Iran : « la ligne rouge du régime, c'est le khomeynisme »
20 juin 2013
A l’issue d’une campagne globalement terne, Hassan Rohani, 64 ans, a été élu samedi 15 juin président de la République islamique d’Iran dès le premier tour de scrutin, avec 50,68 % des voix. L’élection de ce « religieux modéré », pur produit de la révolution de 1979, clôt l’ère Ahmadinejad (2005-2013) et en ouvre une nouvelle, d'ores et déjà marquée par de lourds défis, tant sur le plan intérieur que sur la scène internationale. Azadeh Kian, professeur de science politique à l’Université Paris-VII, et Majid Golpour, docteur en sociologie de la Sorbonne et collaborateur du CIERL (1) de l’Université libre de Bruxelles (ULB), décryptent la « nouvelle donne » politique à Téhéran.

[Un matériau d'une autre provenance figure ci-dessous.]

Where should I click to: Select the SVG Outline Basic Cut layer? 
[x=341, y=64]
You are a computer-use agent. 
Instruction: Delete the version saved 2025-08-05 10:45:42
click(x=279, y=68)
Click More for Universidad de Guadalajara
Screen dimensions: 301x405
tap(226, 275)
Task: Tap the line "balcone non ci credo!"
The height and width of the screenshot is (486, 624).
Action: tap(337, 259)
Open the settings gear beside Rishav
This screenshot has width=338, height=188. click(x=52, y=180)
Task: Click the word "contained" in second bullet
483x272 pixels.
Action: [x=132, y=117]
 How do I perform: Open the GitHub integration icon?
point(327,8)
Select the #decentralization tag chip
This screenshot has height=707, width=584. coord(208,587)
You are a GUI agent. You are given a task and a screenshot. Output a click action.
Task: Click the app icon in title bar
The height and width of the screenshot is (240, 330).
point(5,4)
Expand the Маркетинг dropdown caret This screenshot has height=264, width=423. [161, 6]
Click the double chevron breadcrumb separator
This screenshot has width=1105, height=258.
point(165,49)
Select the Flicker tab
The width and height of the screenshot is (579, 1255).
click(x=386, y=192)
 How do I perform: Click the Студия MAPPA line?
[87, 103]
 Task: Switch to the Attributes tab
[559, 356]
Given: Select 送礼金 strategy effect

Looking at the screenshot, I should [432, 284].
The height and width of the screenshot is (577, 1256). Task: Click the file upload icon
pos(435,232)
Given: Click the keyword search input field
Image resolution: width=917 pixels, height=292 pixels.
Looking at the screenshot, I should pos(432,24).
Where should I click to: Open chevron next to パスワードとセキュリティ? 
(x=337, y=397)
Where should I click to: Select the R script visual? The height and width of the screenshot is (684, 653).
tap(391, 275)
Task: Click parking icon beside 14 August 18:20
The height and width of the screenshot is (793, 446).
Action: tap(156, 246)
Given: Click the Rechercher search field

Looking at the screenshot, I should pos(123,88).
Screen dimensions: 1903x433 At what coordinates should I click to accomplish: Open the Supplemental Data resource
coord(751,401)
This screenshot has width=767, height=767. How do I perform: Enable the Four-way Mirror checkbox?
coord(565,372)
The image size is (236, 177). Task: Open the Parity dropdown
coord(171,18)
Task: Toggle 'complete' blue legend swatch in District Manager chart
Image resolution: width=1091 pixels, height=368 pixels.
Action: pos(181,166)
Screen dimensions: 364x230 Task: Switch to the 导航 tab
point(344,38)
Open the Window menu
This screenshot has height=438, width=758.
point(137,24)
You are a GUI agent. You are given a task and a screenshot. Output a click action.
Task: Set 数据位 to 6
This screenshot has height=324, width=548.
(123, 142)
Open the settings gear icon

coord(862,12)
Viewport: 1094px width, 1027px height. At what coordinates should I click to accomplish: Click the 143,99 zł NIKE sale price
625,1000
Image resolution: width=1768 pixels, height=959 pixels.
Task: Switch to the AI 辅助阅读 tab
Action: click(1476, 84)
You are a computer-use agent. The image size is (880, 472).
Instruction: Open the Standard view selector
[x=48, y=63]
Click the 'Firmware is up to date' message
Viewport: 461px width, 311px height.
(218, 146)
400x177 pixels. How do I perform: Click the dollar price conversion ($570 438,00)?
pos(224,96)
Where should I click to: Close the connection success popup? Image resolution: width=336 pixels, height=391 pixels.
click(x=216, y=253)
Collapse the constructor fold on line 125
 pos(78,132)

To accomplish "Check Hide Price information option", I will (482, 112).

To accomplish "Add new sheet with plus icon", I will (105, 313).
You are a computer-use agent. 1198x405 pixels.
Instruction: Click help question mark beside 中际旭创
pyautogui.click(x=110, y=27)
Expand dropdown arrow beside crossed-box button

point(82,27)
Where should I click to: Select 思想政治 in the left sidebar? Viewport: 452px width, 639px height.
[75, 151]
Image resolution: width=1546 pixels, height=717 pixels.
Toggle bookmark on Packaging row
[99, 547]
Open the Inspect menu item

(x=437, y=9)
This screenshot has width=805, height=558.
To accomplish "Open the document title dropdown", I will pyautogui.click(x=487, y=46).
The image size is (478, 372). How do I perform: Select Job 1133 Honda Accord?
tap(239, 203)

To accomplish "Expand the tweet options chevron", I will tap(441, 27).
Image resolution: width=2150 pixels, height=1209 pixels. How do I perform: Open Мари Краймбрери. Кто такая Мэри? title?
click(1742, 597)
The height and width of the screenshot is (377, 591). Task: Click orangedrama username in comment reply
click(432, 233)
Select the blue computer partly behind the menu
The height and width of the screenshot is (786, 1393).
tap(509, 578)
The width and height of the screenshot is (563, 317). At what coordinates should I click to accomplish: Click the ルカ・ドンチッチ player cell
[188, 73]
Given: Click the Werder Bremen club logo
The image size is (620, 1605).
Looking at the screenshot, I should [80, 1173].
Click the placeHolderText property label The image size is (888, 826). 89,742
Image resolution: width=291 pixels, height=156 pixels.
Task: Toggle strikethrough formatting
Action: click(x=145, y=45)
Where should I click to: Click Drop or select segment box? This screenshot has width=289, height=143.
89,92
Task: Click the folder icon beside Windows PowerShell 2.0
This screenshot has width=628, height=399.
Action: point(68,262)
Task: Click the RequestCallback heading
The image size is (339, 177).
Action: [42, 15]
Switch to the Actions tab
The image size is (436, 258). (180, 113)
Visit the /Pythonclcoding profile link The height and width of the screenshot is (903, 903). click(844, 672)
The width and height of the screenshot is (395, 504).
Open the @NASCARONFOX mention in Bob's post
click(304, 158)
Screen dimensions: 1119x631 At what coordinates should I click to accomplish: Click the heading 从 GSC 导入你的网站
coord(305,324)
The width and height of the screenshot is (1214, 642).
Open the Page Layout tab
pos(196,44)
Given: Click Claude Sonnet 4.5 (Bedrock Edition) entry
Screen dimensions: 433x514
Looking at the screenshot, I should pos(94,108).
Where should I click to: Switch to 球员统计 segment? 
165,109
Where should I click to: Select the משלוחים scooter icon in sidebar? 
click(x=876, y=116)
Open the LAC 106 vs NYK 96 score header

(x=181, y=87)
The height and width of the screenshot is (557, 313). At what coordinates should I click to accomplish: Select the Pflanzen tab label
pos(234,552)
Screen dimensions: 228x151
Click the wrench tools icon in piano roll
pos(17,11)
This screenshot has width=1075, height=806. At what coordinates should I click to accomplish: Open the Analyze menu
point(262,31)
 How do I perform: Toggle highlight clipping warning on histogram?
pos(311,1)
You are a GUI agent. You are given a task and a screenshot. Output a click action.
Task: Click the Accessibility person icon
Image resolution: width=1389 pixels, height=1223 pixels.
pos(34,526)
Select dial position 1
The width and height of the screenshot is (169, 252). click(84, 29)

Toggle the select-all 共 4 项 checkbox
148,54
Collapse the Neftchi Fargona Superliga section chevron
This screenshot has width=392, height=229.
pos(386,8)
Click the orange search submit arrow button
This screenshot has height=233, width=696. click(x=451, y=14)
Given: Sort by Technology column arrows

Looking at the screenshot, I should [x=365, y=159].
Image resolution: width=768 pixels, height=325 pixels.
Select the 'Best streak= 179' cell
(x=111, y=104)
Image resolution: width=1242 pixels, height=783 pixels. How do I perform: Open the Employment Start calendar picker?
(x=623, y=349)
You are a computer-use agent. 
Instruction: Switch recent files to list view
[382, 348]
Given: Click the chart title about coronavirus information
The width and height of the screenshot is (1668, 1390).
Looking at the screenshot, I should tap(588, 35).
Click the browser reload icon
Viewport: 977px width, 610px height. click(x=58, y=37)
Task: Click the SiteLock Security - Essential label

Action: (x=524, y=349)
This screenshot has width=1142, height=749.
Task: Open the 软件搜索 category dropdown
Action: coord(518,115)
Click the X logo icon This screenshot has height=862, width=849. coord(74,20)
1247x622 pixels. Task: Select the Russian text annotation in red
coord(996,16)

>> Hassan Rohani est présenté comme un « religieux modéré ». Faut-il s’attendre à une présidence plus souple que celle de son devancier, Mahmoud Ahmadinejad ?
Azadeh Kian : Absolument. D’ailleurs, cela transparaît dans ses discours. Il a ainsi prôné le rétablissement de la confiance avec les Occidentaux, en particulier sur la délicate question du nucléaire, mais il a aussi – chose plus surprenante – insisté sur la nécessité de nouer des relations plus cordiales avec l'Arabie saoudite (sunnite) ; relations qui se sont fortement détériorées pendant la double mandature de son prédécesseur. Sur le plan intérieur, il a affiché son respect de la société civile et des femmes, et indiqué qu’il souhaitait former un gouvernement de coalition nationale. Pour toutes ces raisons, je pense qu’il faut s’attendre à une rupture avec la politique belliqueuse et jusqu’au-boutiste menée par Mahmoud Ahmadinejad.
Majid Golpour : Le changement de ton est là, c’est certain, mais qu’en est-il du fond ? A mes yeux, Hassan Rohani incarne avant tout une forme de changement dans la continuité – sauf, bien sûr, à ce que l'establishment militaire et les idéologues du régime changent leur feuille du route. Il arrive sur le devant de la scène à un moment où les différentes factions du régime sont dans l’impasse et peut, au vu de son statut de religieux modéré, porter un espoir de synthèse. Mais cela implique qu’il donne des gages d’abord – et surtout – à Ali Akbar Hachémi Rafsandjani, ainsi qu’à l’ancien président réformateur Mohammad Khatami (1997-2005) et au Guide suprême Ali Khamenei, lequel va chercher à sécuriser ses intérêts.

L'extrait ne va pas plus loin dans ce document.